The stadium is one of the Olympic Park’s two temporary facilities. After the games, the venue will be transformed into two aquatics sports halls. The park’s other temporary structure, the Future Arena, will eventually be pulled down and reconstituted as four separate school buildings. These recyclable buildings are a result of the Rio City Hall’s ‘nomadic architecture’ strategy.
The linked Carioca Arenas form a solid façade along one side of the Olympic Park’s central boulevard. Carioca 1 and 2 will be transformed post-games into the Olympic Training Centre, while Carioca 3 will find new purpose as a youth sports academy and school.
Although construction has continued at a steady pace on the Olympic Park sites, the overall Rio 2016 design-build project has not been immune to the corruption scandals that have implicated national oil company Petrobras and the highest levels of government. All five of the construction companies involved in building Rio 2016 venues and infrastructure (Odebrecht, OAS SA, Andrade Gutierrez SA, Queiros Galvao SA and Carioca Christiani Nielsen Engenharia SA) are reportedly caught up in the two-year investigation of Petrobras, and in June federal police raided the offices of the OAS-Queiros Galvao consortium to find money thought to have been skimmed off non-existent or fraudulently overcharged earth-moving works, according to Reuters.
“We don’t know where the money or the dirt went,” said federal prosecutor Fernando Aguiar.
The interior of the $195m Carioca 1 stadium, the first Olympics venue to be completed in 2016. The 16,000-capacity arena will host Olympic basketball and Paralympic wheelchair rugby.

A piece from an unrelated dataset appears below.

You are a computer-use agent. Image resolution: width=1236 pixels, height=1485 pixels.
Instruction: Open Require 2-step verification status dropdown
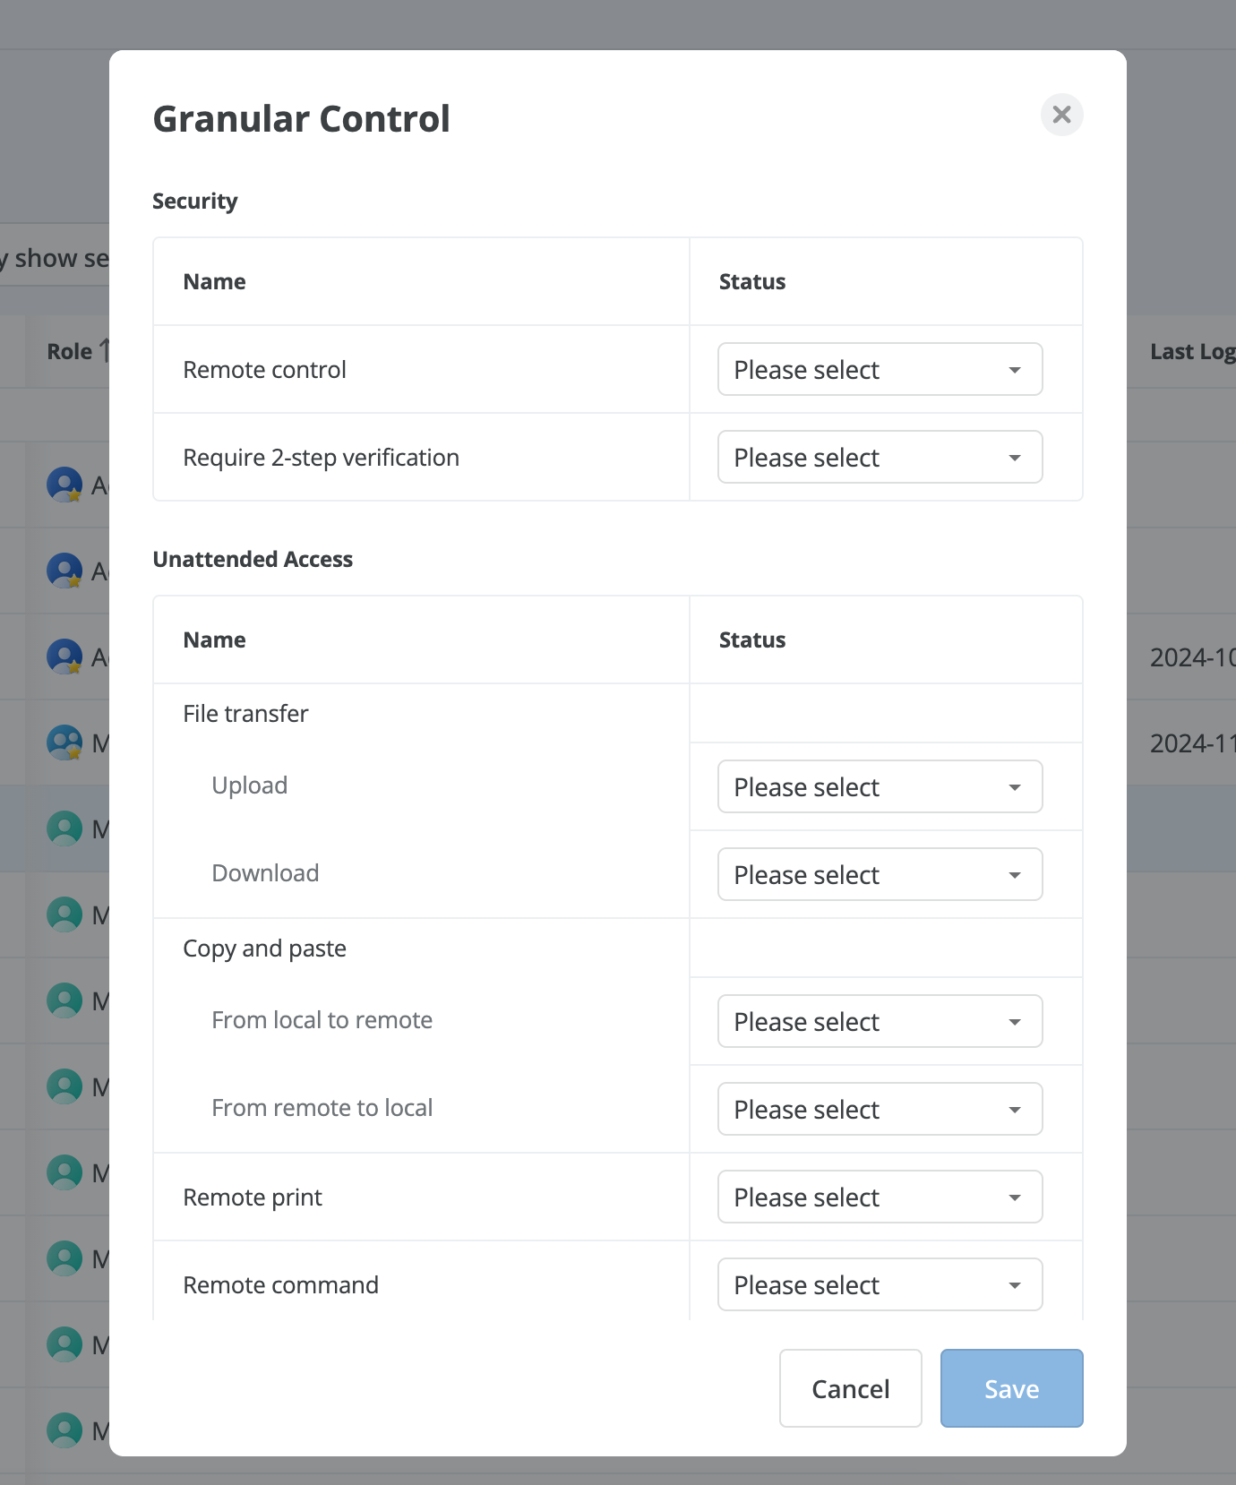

Given Brazil’s painful economic recession, Rio mayor Eduardo Paes has been keen to stress that the city has kept a sharp eye on design and construction costs. “We are not China, we are not England,” he said at the beginning of 2016. “We are not a rich country. Wherever we can cut the budget, we will. The playing fields will be perfect and the spectators’ experience will be perfect, but they will not see a stadium like the [Beijing Olympics’] Bird’s Nest.”
One of the most troubling aspects of the city’s Olympic preparations is the extension of Metro Rio’s Line 4, which is intended to carry visitors from the city centre to the Olympic Park in Barra. The line, pictured here at an earlier stage of tunnelling and construction, has suffered delays and funding gaps but track has now been laid down the entire length of the line, and the project is more than 95% complete, according to Rio 2016 organisers.

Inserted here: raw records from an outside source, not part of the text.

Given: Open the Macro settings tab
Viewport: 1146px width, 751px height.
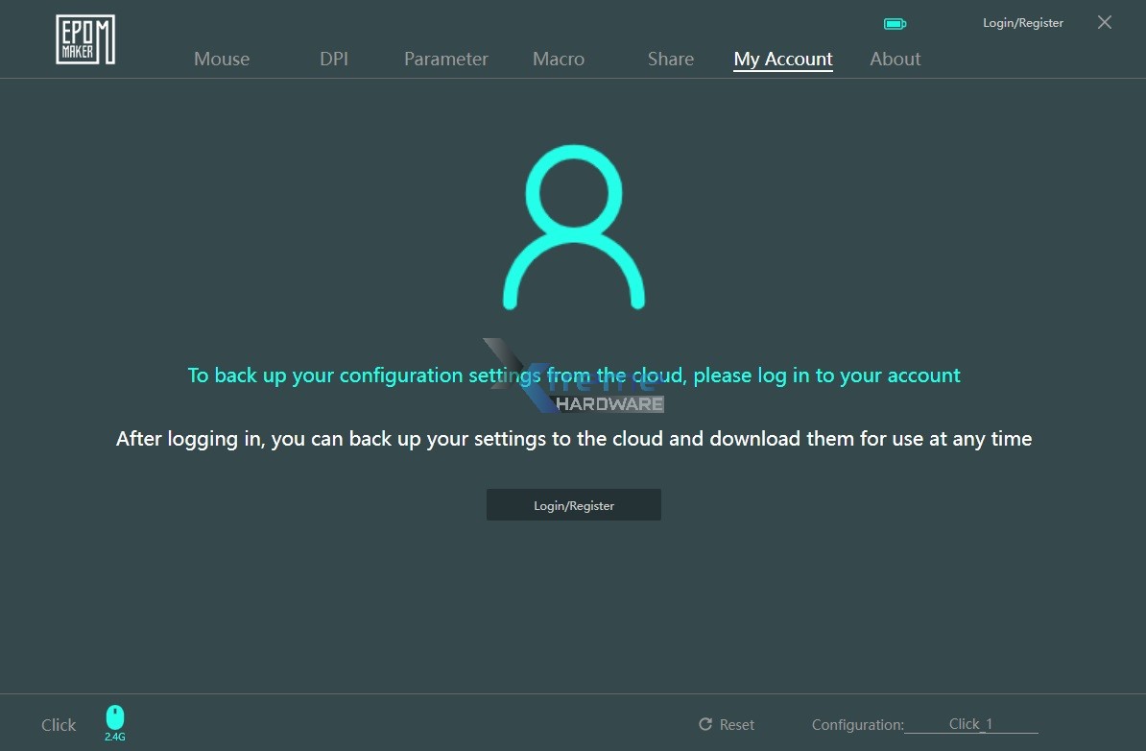Looking at the screenshot, I should point(558,59).
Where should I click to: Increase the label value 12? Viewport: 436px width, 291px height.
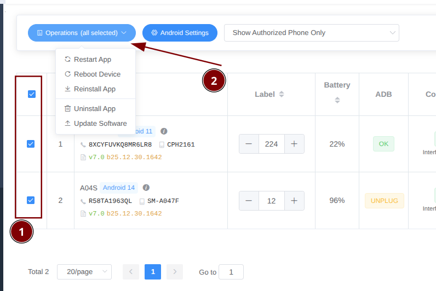click(x=294, y=201)
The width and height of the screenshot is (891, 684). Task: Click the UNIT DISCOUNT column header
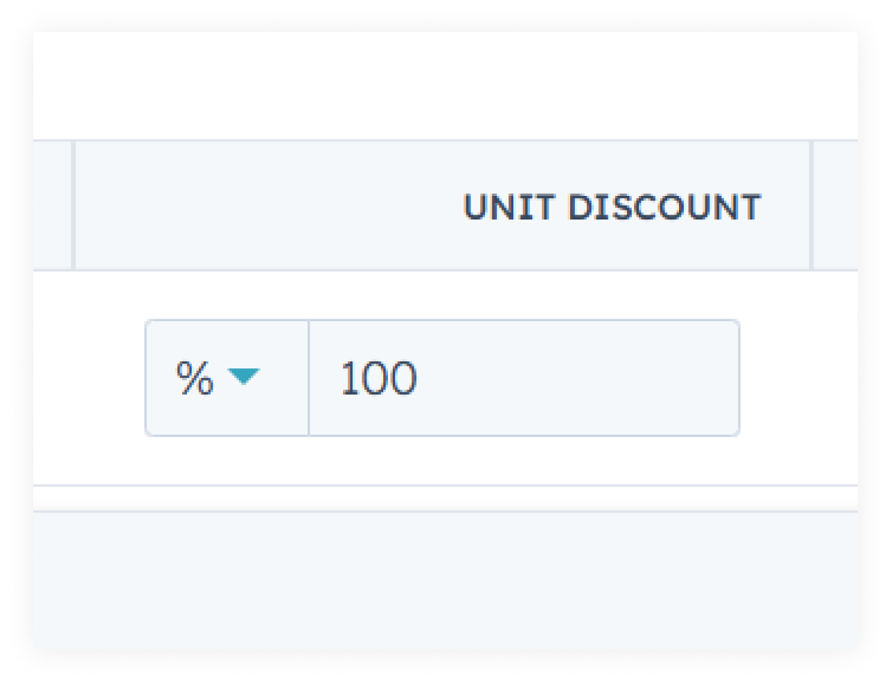612,205
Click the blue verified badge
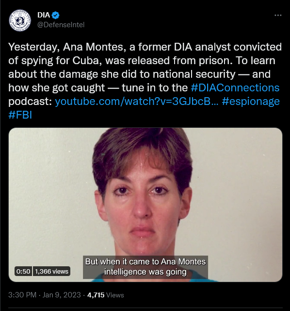290x311 pixels. (55, 15)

Worryingly, the line was originally set to open on 1 July, which would leave enough time to test and troubleshoot the new system before the games, but the Rio City Government has announced that the line will now open on 1 August, just days before the events begin. Clearly the readiness of the line will be very much in question, and the stakes couldn’t be higher – Rio 2016 Olympic committee spokesman Mario Andrada told the Wall Street Journal in January that if the line fails, there is “no plan B”.
Legacy is always a vital question for Olympic host cities, and Rio 2016 is no exception. Brazil’s municipal, state and federal governments have announced a raft of projects under the Rio 2016 Olympic and Paralympic Games Legacy Public Policy Plan. The 27 projects in development include the widening of the Joá elevated highway (as pictured); environmental rehabilitation works; and the complete renovation of the Port of Rio de Janeiro’s urban infrastructure under the ‘Marvellous Port’ programme. The Paralympic Games have also been acknowledged, with a concerted drive to improve accessibility throughout the city, as well as training 1,500 municipal staff to “work directly with people with special needs”.